Hyundai ha presentado en China uno de sus eléctricos más llamativos de los últimos tiempos: el Ioniq V, una berlina desarrollada específicamente para este mercado por Beijing Hyundai que destaca tanto por su diseño como por su precio. El modelo puede reservarse desde 119.900 yuanes, unos 17.800 dólares, una cifra inferior a la del Hyundai Venue, señalado como el coche nuevo más barato de Estados Unidos. Lo más sorprendente es que no estamos ante un pequeño urbano: el Ioniq V mide 4,9 metros de longitud y ofrece una distancia entre ejes de 2,9 metros, situándose prácticamente al nivel de un Hyundai Sonata o un Toyota Camry.
La estética es uno de los principales argumentos del Ioniq V. Hyundai ha apostado por una carrocería fastback de aspecto futurista, puertas sin marco y proporciones que recuerdan incluso a algunos modelos de Lamborghini, especialmente por sus líneas tensas y su silueta baja. La oferta de ocho colores también rompe con la tradicional gama de tonos discretos de muchas berlinas occidentales, con opciones como Oro Cibernético, Verde Gamma y Morado Dimensional. En el habitáculo, la apuesta tecnológica continúa con una impresionante pantalla 4K de 27 pulgadas, acompañada por un procesador Snapdragon 8295 de Qualcomm y un sistema de visualización frontal.

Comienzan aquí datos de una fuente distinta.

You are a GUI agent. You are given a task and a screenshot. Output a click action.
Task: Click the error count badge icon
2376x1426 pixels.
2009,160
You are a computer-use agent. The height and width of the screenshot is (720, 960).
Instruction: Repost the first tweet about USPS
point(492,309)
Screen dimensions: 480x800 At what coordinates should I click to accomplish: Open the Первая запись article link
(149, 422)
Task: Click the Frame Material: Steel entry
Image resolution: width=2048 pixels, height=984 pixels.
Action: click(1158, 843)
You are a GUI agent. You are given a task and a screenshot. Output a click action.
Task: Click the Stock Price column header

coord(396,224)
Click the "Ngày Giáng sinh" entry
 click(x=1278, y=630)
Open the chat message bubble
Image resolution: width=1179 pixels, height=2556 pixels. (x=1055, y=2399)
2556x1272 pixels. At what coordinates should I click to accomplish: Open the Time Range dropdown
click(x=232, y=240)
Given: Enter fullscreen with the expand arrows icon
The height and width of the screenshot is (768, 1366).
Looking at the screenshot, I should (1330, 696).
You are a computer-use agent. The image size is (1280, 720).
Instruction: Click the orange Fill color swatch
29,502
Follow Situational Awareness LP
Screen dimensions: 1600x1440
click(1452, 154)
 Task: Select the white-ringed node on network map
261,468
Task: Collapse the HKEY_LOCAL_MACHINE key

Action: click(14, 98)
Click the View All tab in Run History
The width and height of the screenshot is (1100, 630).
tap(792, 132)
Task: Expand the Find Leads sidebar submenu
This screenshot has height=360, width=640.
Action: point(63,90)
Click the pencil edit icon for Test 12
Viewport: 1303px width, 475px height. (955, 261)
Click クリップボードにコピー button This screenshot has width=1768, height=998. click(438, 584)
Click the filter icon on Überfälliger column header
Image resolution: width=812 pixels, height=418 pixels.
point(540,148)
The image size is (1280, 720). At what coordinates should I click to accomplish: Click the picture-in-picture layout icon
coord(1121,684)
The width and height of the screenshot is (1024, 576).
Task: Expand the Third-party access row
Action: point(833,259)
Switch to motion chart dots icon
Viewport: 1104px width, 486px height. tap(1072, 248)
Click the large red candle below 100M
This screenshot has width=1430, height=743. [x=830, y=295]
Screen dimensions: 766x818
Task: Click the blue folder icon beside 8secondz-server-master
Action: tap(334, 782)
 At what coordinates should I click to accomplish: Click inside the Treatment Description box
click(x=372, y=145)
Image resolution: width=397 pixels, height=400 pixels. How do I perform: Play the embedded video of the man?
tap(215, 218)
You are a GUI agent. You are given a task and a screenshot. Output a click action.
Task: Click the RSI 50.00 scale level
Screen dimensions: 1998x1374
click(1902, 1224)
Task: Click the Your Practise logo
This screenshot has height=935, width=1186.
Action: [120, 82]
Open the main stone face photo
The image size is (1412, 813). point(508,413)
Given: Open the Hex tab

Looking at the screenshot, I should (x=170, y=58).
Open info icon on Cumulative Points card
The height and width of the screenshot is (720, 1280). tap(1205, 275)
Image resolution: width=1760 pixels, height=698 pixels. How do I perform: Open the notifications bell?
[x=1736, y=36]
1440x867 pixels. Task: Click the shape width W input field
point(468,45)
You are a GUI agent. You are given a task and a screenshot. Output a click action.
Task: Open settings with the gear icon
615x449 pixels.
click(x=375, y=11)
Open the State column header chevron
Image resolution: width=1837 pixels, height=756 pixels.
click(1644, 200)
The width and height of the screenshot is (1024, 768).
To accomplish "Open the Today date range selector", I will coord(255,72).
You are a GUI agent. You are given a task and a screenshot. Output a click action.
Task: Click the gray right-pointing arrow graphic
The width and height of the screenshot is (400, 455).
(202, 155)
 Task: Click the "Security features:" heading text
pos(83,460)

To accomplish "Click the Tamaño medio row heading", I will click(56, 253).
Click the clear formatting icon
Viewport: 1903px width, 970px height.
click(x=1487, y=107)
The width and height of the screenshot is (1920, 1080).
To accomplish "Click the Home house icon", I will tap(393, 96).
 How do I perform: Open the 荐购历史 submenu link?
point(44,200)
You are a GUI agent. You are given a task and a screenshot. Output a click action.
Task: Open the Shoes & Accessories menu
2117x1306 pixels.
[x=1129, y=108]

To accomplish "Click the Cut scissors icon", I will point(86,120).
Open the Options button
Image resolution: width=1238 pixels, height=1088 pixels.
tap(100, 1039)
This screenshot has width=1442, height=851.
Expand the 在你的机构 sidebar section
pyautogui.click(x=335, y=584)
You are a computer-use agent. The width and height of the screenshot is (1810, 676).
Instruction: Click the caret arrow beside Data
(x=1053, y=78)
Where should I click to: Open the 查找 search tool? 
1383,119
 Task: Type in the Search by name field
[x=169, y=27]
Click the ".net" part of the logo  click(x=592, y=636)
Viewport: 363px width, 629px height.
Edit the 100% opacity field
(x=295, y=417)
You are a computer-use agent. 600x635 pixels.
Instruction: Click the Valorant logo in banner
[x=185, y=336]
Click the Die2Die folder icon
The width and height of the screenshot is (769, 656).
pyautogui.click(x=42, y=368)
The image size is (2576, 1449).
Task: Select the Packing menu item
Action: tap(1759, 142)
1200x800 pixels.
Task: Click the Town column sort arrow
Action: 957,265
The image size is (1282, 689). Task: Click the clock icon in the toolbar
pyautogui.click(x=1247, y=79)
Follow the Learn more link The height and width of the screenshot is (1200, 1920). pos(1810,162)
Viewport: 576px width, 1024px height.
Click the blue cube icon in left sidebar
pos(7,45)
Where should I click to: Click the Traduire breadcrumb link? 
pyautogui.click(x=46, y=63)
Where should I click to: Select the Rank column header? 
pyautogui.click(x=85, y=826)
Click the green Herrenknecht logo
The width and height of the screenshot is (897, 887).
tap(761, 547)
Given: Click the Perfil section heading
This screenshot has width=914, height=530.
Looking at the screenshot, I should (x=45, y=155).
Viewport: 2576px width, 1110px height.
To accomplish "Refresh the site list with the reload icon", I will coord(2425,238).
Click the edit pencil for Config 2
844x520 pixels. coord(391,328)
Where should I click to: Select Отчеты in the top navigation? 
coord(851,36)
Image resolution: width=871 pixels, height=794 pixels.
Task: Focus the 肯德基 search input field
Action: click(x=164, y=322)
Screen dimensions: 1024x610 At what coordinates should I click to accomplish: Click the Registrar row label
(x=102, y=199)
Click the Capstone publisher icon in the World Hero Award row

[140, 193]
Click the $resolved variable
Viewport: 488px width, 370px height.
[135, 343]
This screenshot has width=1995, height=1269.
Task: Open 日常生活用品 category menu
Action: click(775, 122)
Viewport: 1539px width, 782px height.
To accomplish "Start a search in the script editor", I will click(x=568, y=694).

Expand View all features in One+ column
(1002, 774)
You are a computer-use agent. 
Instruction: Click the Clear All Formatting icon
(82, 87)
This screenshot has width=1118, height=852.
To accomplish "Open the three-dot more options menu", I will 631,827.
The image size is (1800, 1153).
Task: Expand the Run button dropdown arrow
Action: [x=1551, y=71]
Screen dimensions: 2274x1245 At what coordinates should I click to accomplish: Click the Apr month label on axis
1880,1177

El equipamiento tecnológico tampoco se queda atrás. Hyundai incorpora modelos de inteligencia artificial de Baidu y ByteDance, mientras que Momenta aporta la tecnología de asistencia a la conducción. A ello se suman nueve airbags y diferentes sistemas de seguridad activa. En cuanto a la mecánica, el Ioniq V utiliza un único motor eléctrico trasero disponible con 188 o 225 CV, acompañado por baterías LFP de 53,5 y 66,8 kWh suministradas por CATL. Dependiendo de la configuración, Hyundai anuncia autonomías de entre 520 y 650 kilómetros según el ciclo CLTC, aunque estas cifras no pueden compararse directamente con las homologaciones EPA utilizadas en Estados Unidos.
La versión más interesante es precisamente la de mayor batería, capaz de anunciar hasta 404 millas, unos 650 kilómetros de autonomía CLTC, con un precio equivalente de aproximadamente 20.800 dólares. Incluso aplicando una reducción considerable para aproximar el resultado a una homologación más exigente, la relación entre precio, tamaño, tecnología y autonomía resulta extraordinariamente competitiva. Además, el Ioniq V ofrece unas dimensiones propias de una berlina familiar grande, por lo que no sacrifica necesariamente espacio para conseguir esa tarifa de acceso tan agresiva.
El precio adquiere todavía más relevancia al compararlo con el mercado estadounidense. El Ioniq V básico cuesta alrededor de 3.000 dólares menos que el Hyundai Venue, que actualmente representa la puerta de entrada a los coches nuevos en Estados Unidos según la información proporcionada. Sin embargo, hay una cuestión fundamental: Hyundai no ha confirmado que el Ioniq V vaya a venderse fuera de China. Por ahora, su espectacular relación calidad-precio es exclusiva del mercado chino y no existe garantía de que pueda llegar a Europa o Norteamérica con unas tarifas siquiera parecidas.
El Ioniq V demuestra hasta qué punto está evolucionando el mercado eléctrico chino y cómo algunos fabricantes están combinando diseño de alto impacto, grandes dimensiones, inteligencia artificial y tecnología eléctrica por precios que hace pocos años parecían imposibles. Con un tamaño similar al de un Camry, hasta 225 CV y una autonomía anunciada de 650 kilómetros, el nuevo Hyundai plantea una fórmula difícil de ignorar. Su mayor incógnita no está en sus cifras, sino en si Hyundai se atreverá algún día a llevar esta propuesta a otros mercados y cuánto costaría entonces.